Aim of the exercise:
Drop every picture and copy exactly the lines from the one with "Run the project with play button" through the last line of the listing below.

┄┄┄┄┄┄┄┄┄┄┄┄┄┄┄┄┄┄┄┄

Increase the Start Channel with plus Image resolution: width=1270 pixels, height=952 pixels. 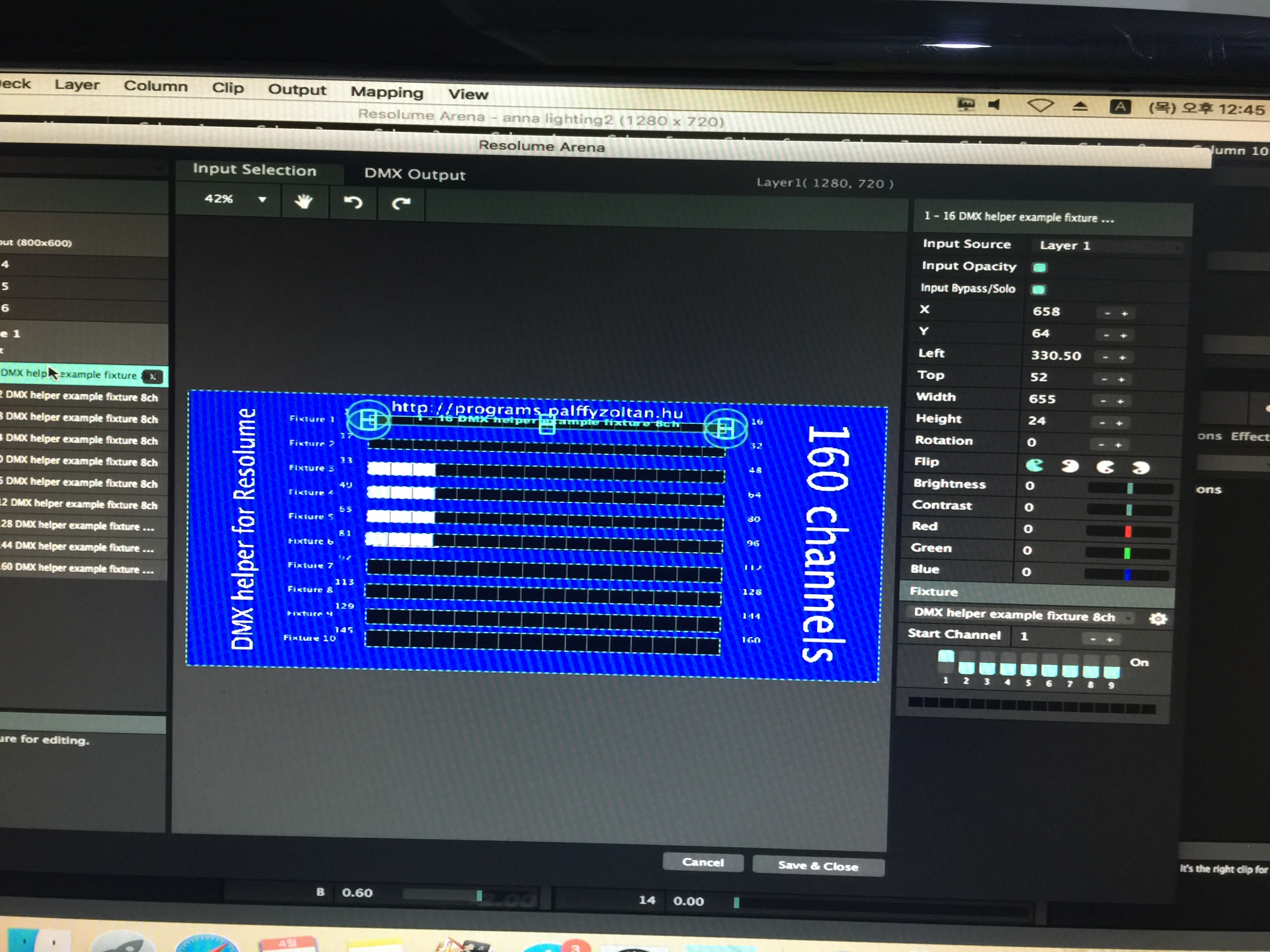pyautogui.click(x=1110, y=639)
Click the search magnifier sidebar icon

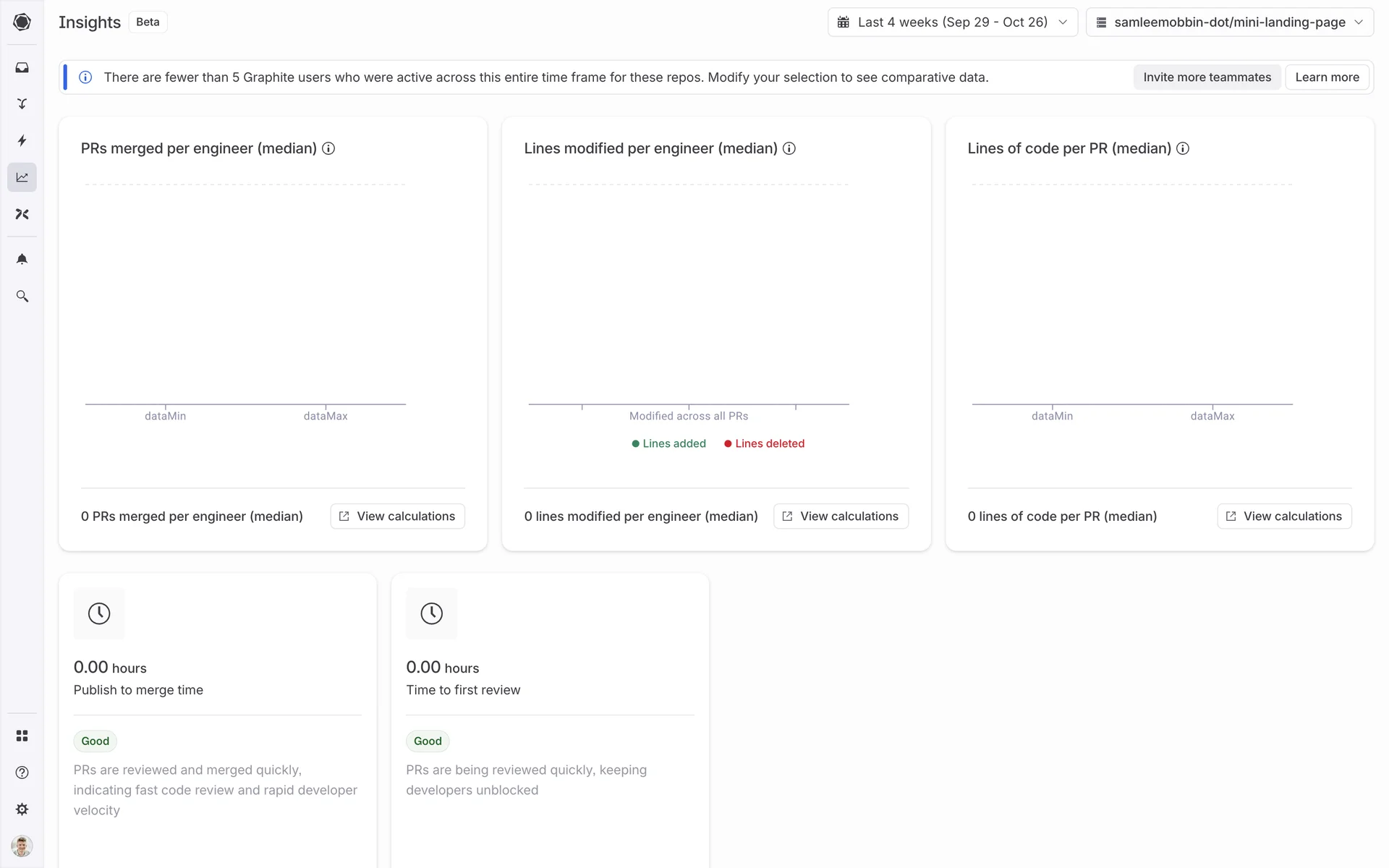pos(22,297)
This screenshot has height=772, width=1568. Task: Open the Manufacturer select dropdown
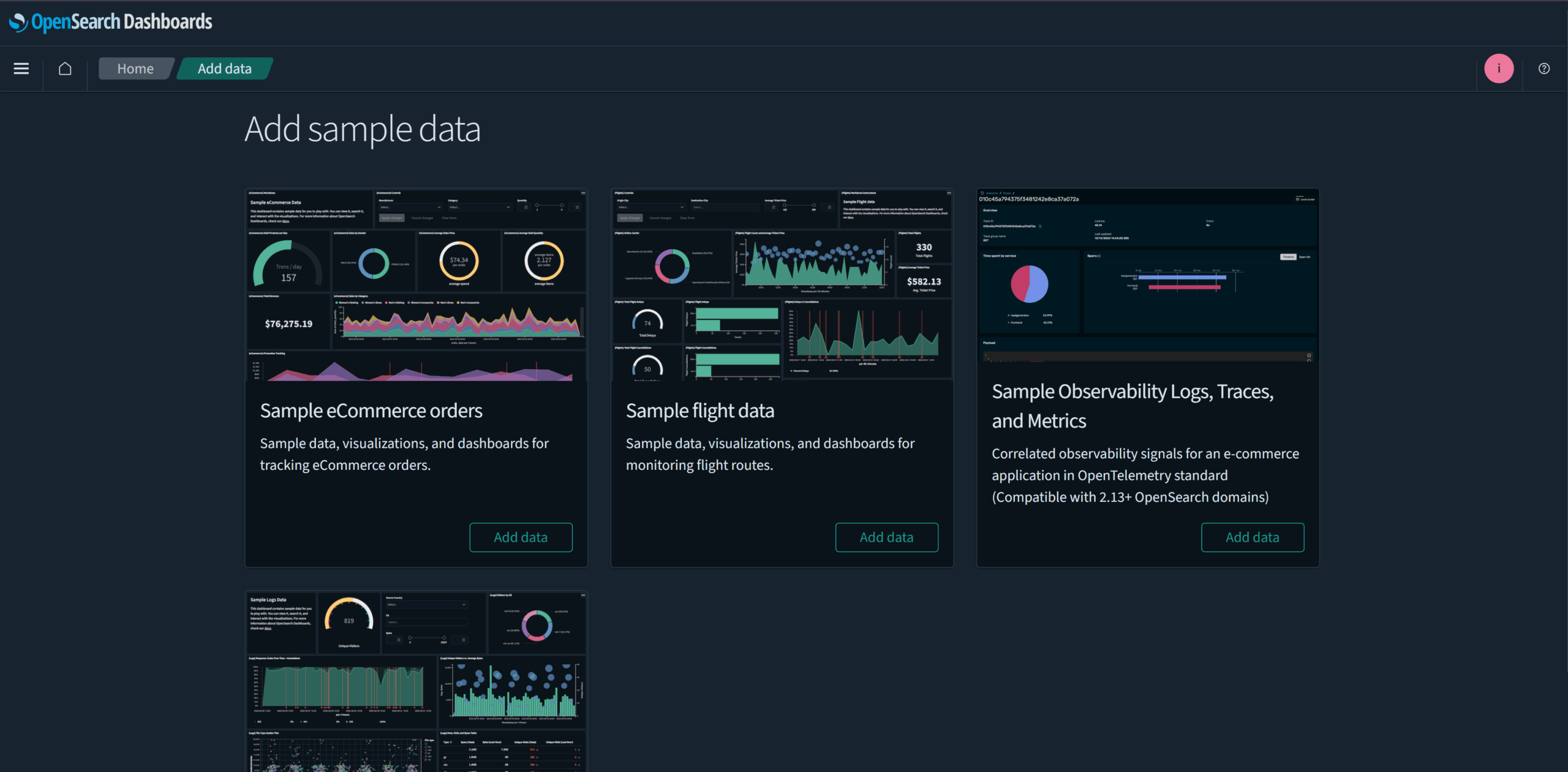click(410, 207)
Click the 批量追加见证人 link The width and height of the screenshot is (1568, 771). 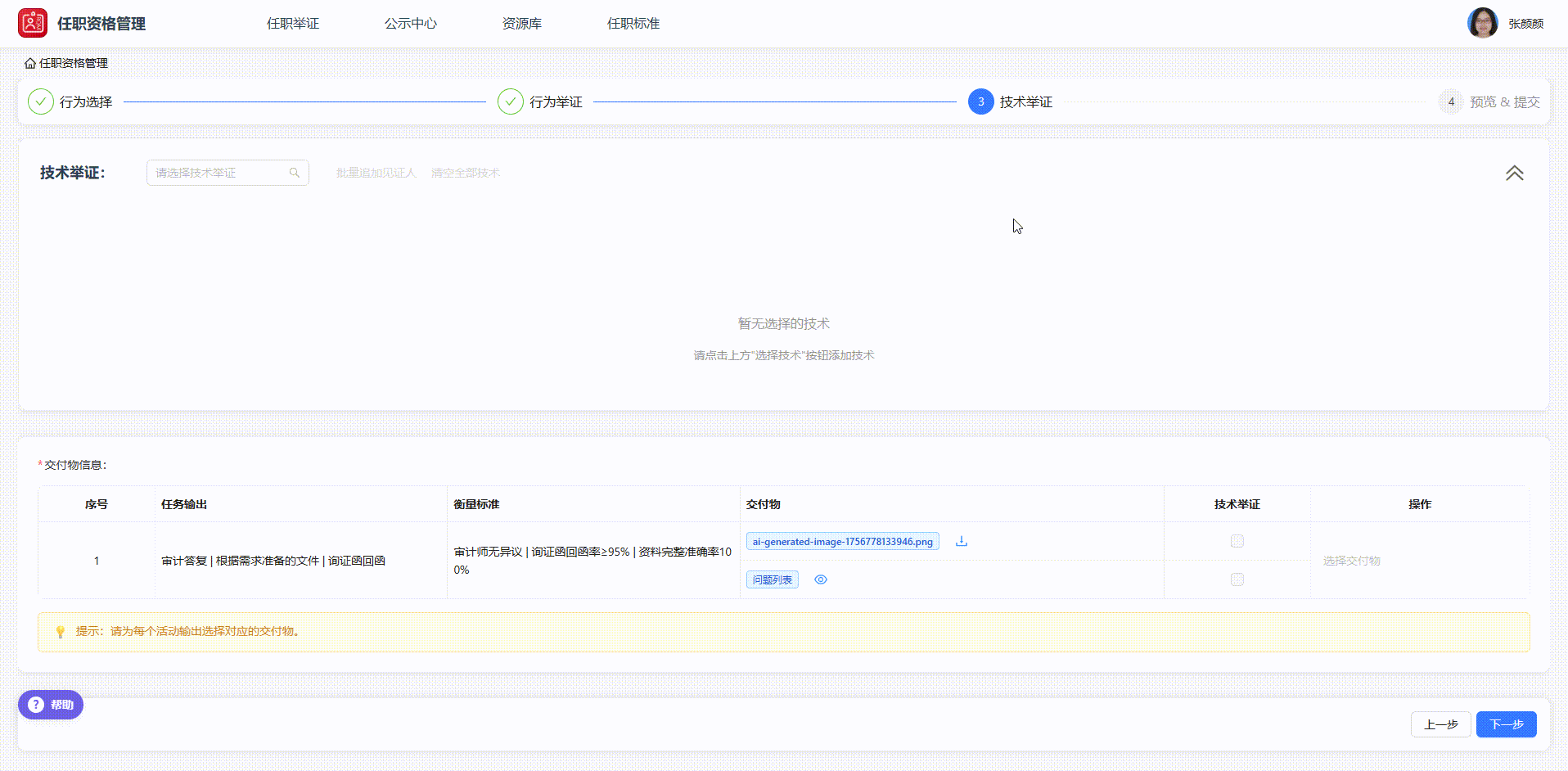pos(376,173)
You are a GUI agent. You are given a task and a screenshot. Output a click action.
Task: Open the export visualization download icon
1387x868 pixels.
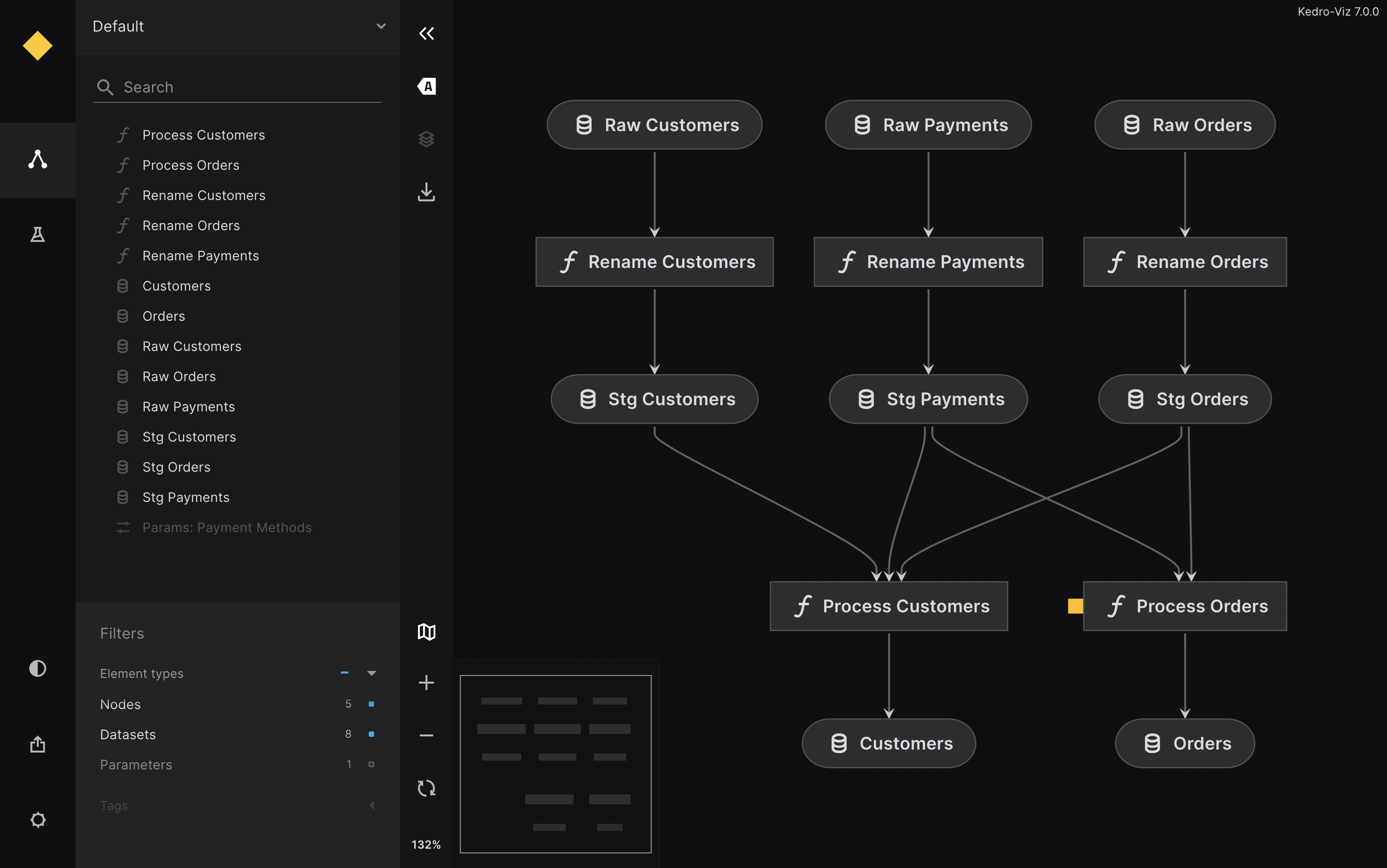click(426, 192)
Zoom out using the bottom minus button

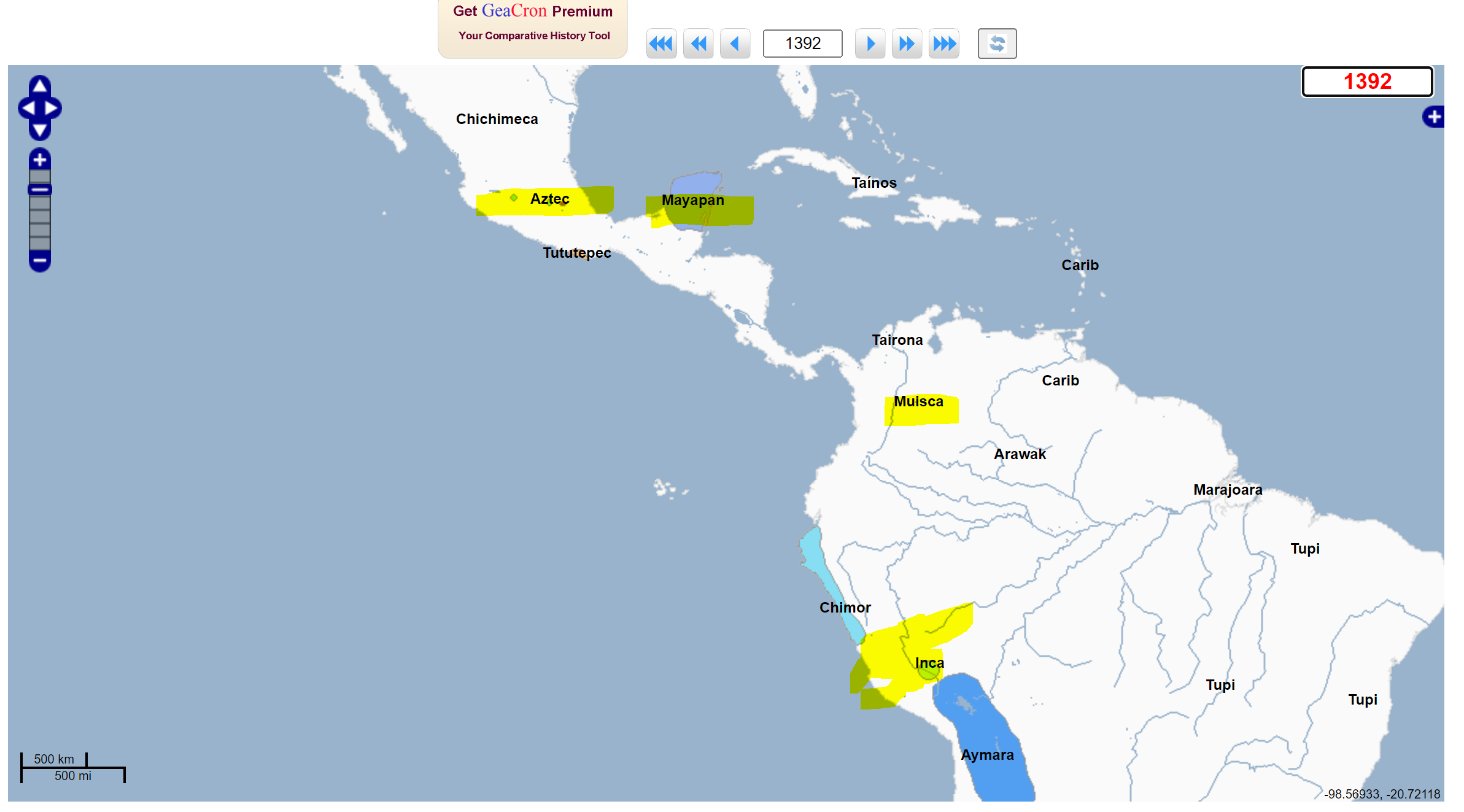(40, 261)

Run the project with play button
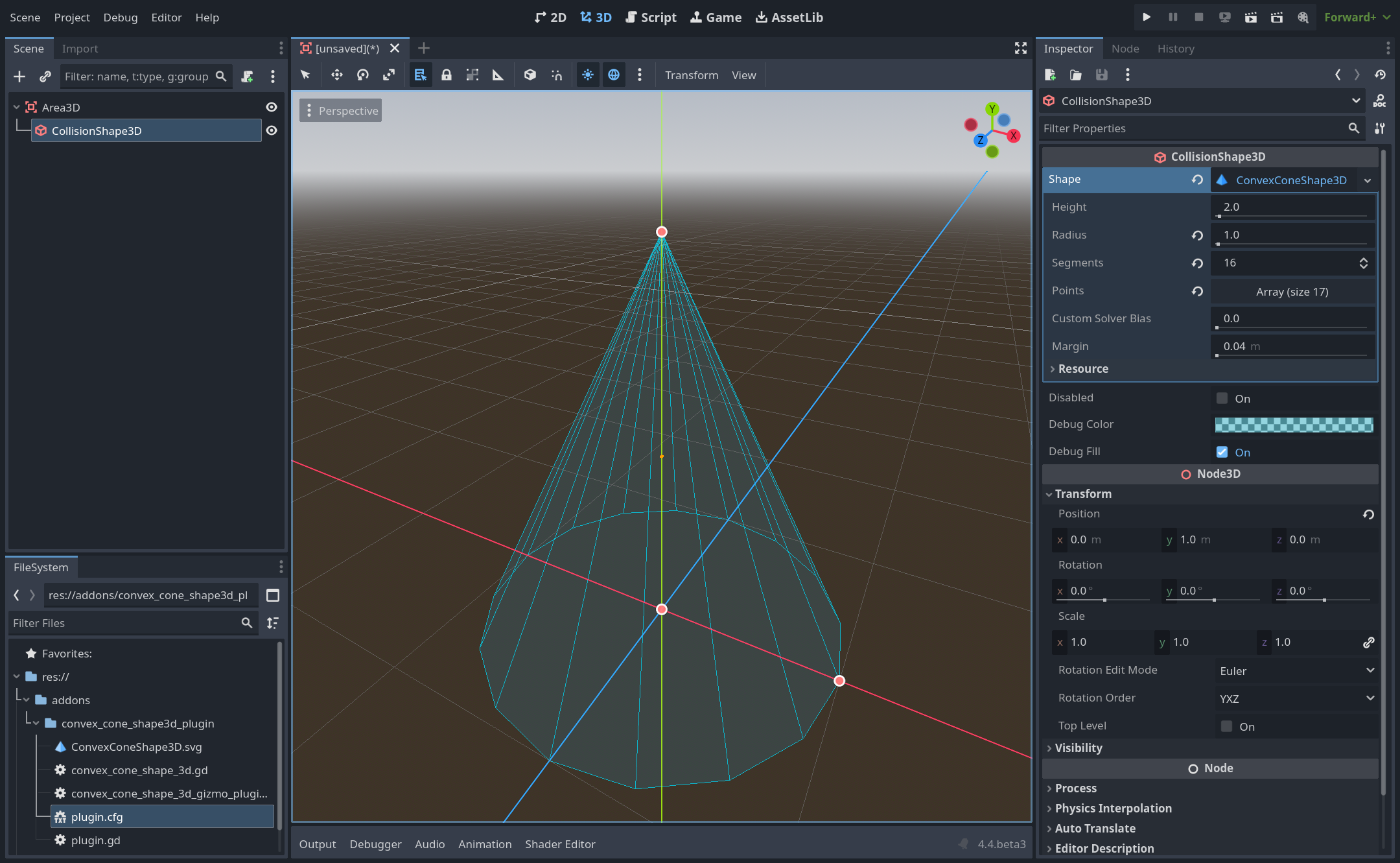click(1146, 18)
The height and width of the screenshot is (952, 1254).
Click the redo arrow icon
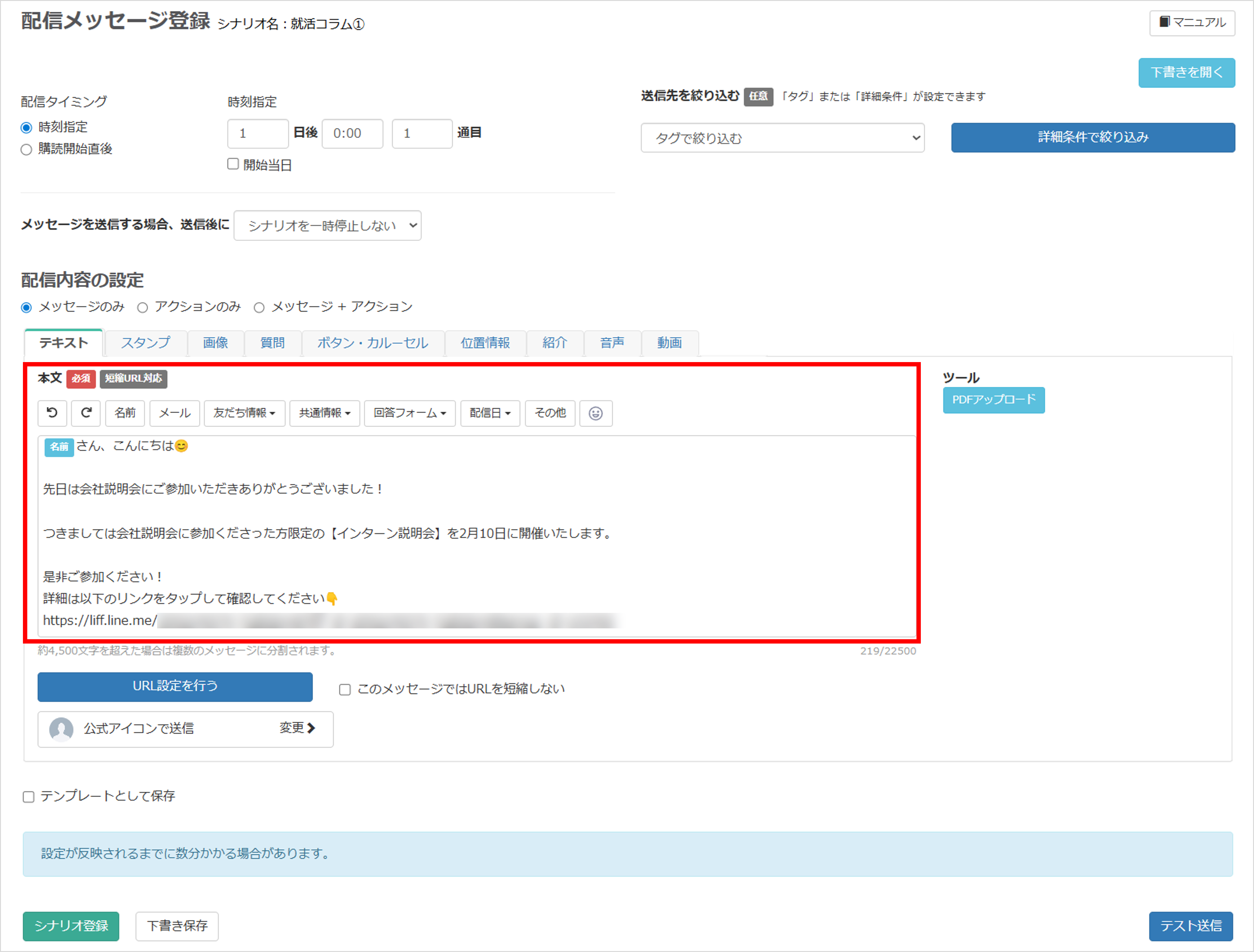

┄┄┄┄┄┄┄┄┄┄┄┄┄┄┄┄┄┄┄┄

Finished exercise:
Run the project with play button
click(1146, 18)
The height and width of the screenshot is (952, 1254).
Click the redo arrow icon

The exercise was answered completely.